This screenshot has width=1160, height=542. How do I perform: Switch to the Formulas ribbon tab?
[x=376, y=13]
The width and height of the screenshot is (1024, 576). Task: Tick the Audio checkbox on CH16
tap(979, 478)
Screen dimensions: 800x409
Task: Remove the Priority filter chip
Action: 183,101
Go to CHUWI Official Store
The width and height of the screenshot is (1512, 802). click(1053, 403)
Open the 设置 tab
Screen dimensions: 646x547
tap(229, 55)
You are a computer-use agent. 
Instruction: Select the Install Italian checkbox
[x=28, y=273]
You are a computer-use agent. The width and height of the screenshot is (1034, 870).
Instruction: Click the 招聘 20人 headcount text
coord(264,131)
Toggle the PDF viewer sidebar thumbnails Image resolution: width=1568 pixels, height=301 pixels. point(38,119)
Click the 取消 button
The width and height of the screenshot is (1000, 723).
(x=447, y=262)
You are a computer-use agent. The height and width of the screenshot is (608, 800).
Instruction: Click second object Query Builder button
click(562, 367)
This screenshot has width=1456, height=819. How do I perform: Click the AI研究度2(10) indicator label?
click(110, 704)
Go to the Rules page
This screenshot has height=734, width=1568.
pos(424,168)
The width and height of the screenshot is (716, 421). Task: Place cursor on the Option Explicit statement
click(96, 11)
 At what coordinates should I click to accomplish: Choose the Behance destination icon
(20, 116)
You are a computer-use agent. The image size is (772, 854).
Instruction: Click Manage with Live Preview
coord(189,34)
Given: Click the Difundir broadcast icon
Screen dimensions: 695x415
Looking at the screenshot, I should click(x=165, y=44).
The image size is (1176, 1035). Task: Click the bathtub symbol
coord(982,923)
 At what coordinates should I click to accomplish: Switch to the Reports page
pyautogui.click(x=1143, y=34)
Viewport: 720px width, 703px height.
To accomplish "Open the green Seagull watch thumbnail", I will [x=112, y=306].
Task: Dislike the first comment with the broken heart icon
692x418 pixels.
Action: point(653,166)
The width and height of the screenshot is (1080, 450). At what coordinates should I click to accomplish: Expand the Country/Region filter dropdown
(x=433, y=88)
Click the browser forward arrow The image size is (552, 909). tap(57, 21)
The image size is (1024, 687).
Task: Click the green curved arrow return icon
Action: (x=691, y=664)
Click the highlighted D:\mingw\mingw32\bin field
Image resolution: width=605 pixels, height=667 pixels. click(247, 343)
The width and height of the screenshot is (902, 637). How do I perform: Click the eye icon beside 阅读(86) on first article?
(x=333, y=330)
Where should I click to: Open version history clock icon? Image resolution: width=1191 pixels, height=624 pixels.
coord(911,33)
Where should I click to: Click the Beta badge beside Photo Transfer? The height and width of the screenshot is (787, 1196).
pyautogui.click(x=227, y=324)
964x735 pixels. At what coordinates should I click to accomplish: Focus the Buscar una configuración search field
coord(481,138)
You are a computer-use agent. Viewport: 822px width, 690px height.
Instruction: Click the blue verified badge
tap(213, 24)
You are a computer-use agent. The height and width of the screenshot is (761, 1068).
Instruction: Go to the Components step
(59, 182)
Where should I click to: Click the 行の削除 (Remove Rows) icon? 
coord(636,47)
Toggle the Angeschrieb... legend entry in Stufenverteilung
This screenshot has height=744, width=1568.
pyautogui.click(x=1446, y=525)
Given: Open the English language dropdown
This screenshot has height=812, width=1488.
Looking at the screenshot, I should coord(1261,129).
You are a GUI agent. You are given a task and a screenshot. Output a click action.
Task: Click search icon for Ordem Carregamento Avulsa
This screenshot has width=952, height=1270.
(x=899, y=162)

» THE TASK
Word for word, return each of the entries.

» EXERCISE RESULT
This screenshot has width=1160, height=542. How do I perform: Switch to the Formulas ribbon tab?
[x=376, y=13]
The width and height of the screenshot is (1024, 576). Task: Tick the Audio checkbox on CH16
tap(979, 478)
Screen dimensions: 800x409
Task: Remove the Priority filter chip
Action: 183,101
Go to CHUWI Official Store
The width and height of the screenshot is (1512, 802). click(1053, 403)
Open the 设置 tab
Screen dimensions: 646x547
tap(229, 55)
You are a computer-use agent. 
Instruction: Select the Install Italian checkbox
[x=28, y=273]
You are a computer-use agent. The width and height of the screenshot is (1034, 870).
Instruction: Click the 招聘 20人 headcount text
coord(264,131)
Toggle the PDF viewer sidebar thumbnails Image resolution: width=1568 pixels, height=301 pixels. point(38,119)
Click the 取消 button
The width and height of the screenshot is (1000, 723).
(x=447, y=262)
You are a computer-use agent. The height and width of the screenshot is (608, 800).
Instruction: Click second object Query Builder button
click(562, 367)
This screenshot has width=1456, height=819. How do I perform: Click the AI研究度2(10) indicator label?
click(110, 704)
Go to the Rules page
This screenshot has height=734, width=1568.
pos(424,168)
The width and height of the screenshot is (716, 421). Task: Place cursor on the Option Explicit statement
click(96, 11)
 At what coordinates should I click to accomplish: Choose the Behance destination icon
(20, 116)
You are a computer-use agent. The image size is (772, 854).
Instruction: Click Manage with Live Preview
coord(189,34)
Given: Click the Difundir broadcast icon
Screen dimensions: 695x415
Looking at the screenshot, I should click(x=165, y=44).
The image size is (1176, 1035). Task: Click the bathtub symbol
coord(982,923)
 At what coordinates should I click to accomplish: Switch to the Reports page
pyautogui.click(x=1143, y=34)
Viewport: 720px width, 703px height.
To accomplish "Open the green Seagull watch thumbnail", I will [x=112, y=306].
Task: Dislike the first comment with the broken heart icon
692x418 pixels.
Action: point(653,166)
The width and height of the screenshot is (1080, 450). At what coordinates should I click to accomplish: Expand the Country/Region filter dropdown
(x=433, y=88)
Click the browser forward arrow The image size is (552, 909). tap(57, 21)
The image size is (1024, 687).
Task: Click the green curved arrow return icon
Action: (x=691, y=664)
Click the highlighted D:\mingw\mingw32\bin field
Image resolution: width=605 pixels, height=667 pixels. click(247, 343)
The width and height of the screenshot is (902, 637). How do I perform: Click the eye icon beside 阅读(86) on first article?
(x=333, y=330)
Where should I click to: Open version history clock icon? Image resolution: width=1191 pixels, height=624 pixels.
coord(911,33)
Where should I click to: Click the Beta badge beside Photo Transfer? The height and width of the screenshot is (787, 1196).
pyautogui.click(x=227, y=324)
964x735 pixels. At what coordinates should I click to accomplish: Focus the Buscar una configuración search field
coord(481,138)
You are a computer-use agent. Viewport: 822px width, 690px height.
Instruction: Click the blue verified badge
tap(213, 24)
You are a computer-use agent. The height and width of the screenshot is (761, 1068).
Instruction: Go to the Components step
(59, 182)
Where should I click to: Click the 行の削除 (Remove Rows) icon? 
coord(636,47)
Toggle the Angeschrieb... legend entry in Stufenverteilung
This screenshot has height=744, width=1568.
pyautogui.click(x=1446, y=525)
Given: Open the English language dropdown
This screenshot has height=812, width=1488.
Looking at the screenshot, I should coord(1261,129).
You are a GUI agent. You are given a task and a screenshot. Output a click action.
Task: Click search icon for Ordem Carregamento Avulsa
This screenshot has width=952, height=1270.
(x=899, y=162)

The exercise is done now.